Sommes-nous en présence de la transition démocratique parfaite, idéale, rêvée?, s’interrogeait Me Slim Lejri dans un article publié récemment. En fait, la question à poser serait plutôt, avons-nous été les artisans d’une révolution ou plutôt doublement les victimes d’un régime dictatorial et corrompu et d’un complot instrumenté par des stratèges à l’intérieur et à l’extérieur du pays visant à changer le régime en place pour répondre à des agendas qui ne sont pas les nôtres?
Le renversement du régime Ben Ali était-il le fait d’une «révolution»? Ou plutôt celui d’une série d’émeutes qui ont mis fin à un règne sans partage durant lequel la machine de l’Etat a été gangrené par les passe-droits, les malversations et l’asservissement du peuple?
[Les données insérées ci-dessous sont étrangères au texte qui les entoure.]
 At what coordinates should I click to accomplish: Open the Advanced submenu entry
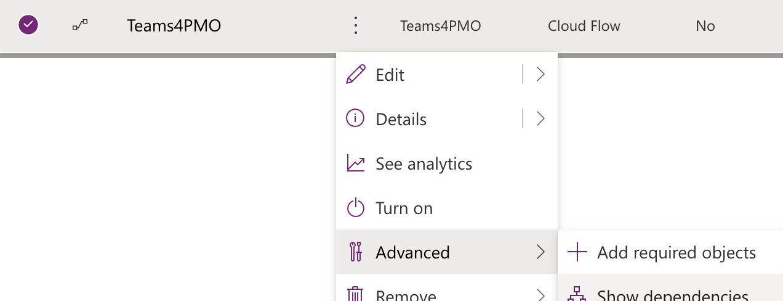pos(412,252)
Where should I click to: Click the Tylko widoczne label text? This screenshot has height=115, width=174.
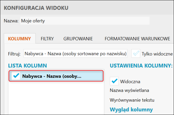point(157,54)
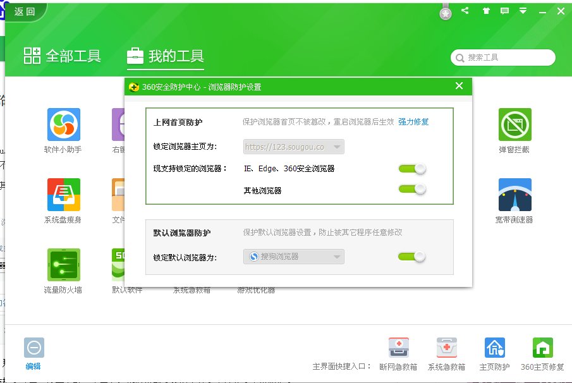Toggle protection for IE, Edge, 360安全浏览器
The width and height of the screenshot is (572, 383).
411,169
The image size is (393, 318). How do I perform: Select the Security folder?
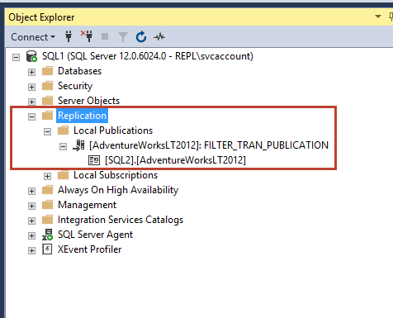[x=75, y=86]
Beaucoup pensent, y compris le général Ali Sériati, connu pour son franc parlé, à tel point que certains ministres pensaient qu’ils les provoquaient pour sonder leurs profondes pensées, estimaient que l’ère Sakhr El Materi a signé la fin du régime Ben Ali. Tant ce jeune homme était vorace, maladivement ambitieux et dénué de toute moralité. Sa morale (qui n’en était pas une…) était celle qu’il voulait bien vendre à travers sa radio et ses prétendus œuvres sociales ou une pseudo-piété dont il usait pour redorer son image et dissimuler sa folie de l’argent et du pouvoir. Un jeune homme qui manigançait à Londres avec des alliés potentiels et préparait sa prise du pouvoir pour 2019.
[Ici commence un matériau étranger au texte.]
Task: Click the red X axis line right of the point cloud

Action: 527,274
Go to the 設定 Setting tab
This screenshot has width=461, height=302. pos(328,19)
La Tunisie, pendant ce temps, souffrait et ses enfants désespérés la désertaient au péril de leur vie sur des embarcations de fortune en direction de l’Italie, d’autres mourraient à feux doux de désespoir et désillusions.
Ces jeunes, lesquels se voyant tirés comme des lièvres depuis le déclenchement du mouvement de protestation le 17 décembre, ont décidé de l’arrêt de mort du régime Ben Ali. Ce faisant, ils ne savaient pas que les araignées avaient déjà tissé leur toile autour de l’ancien président, qu’il avait déjà été lâché par ses associés d’hier et que le compte à rebours avait commencé pour lui bien avant le 17 décembre.
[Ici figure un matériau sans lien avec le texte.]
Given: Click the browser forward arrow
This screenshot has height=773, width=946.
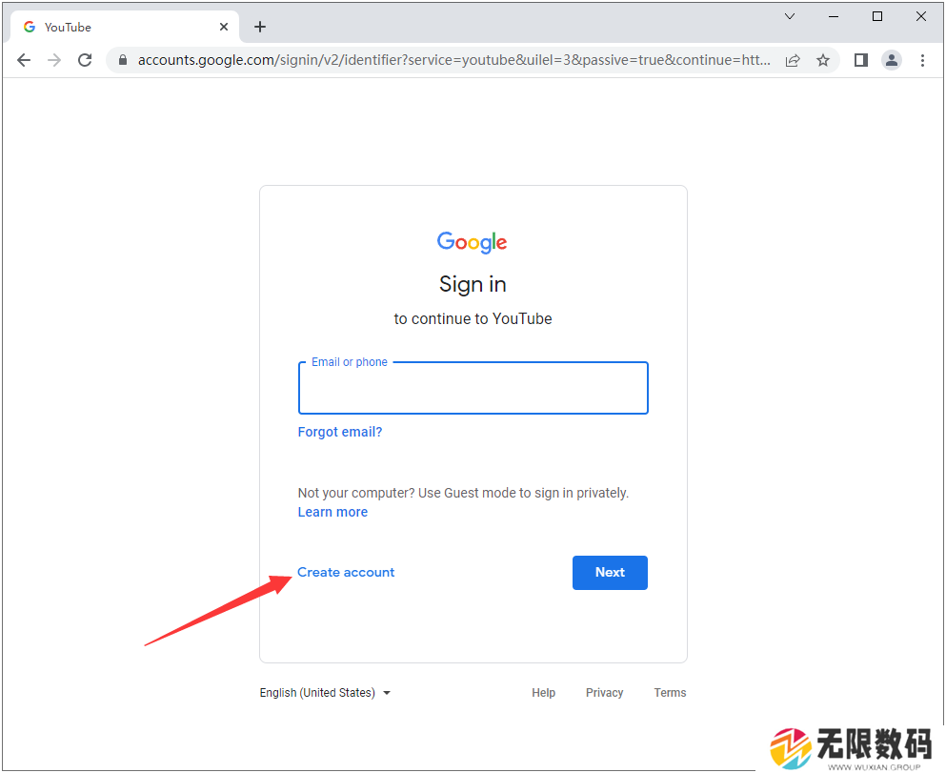Looking at the screenshot, I should point(54,60).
Un complot avorté par un concours de circonstances
Samir Tarhouni et Sami Sikh Salem avaient renversé toutes les donnes en prenant de leur propre initiative les choses en main (Voir article …).
Tout au long des mois de janvier et de février 2011, différentes thèses et explications ont été données à ce qui s’est passé en Tunisie. Une interview donnée récemment par Aziz Salmone Fall à notre confrère du journal Le Temps expliquait même que pour les teneurs de l’ordre mondial, «Révolution dans le monde arabe ne doit pas aboutir à des régimes démocratiques… il faut maintenir des systèmes rétrogrades… des régimes qui acceptent la subordination à l’ordre mondial»…
Qui a œuvré à ce que les mouvements de protestations généralisés, pour ne prendre que l’exemple tunisien mais que nous pouvons étendre aux autres pays touchés par la «Révolution», aboutissent à de tels résultats électoraux et quel est le poids des USA via un enfant chéri comme le Qatar dans la manipulation de l’opinion publique tunisienne et dans la fabrication de tissus de mensonges, de campagnes d’intox, lesquelles ont bouleversé les donnes post-départ de Ben Ali?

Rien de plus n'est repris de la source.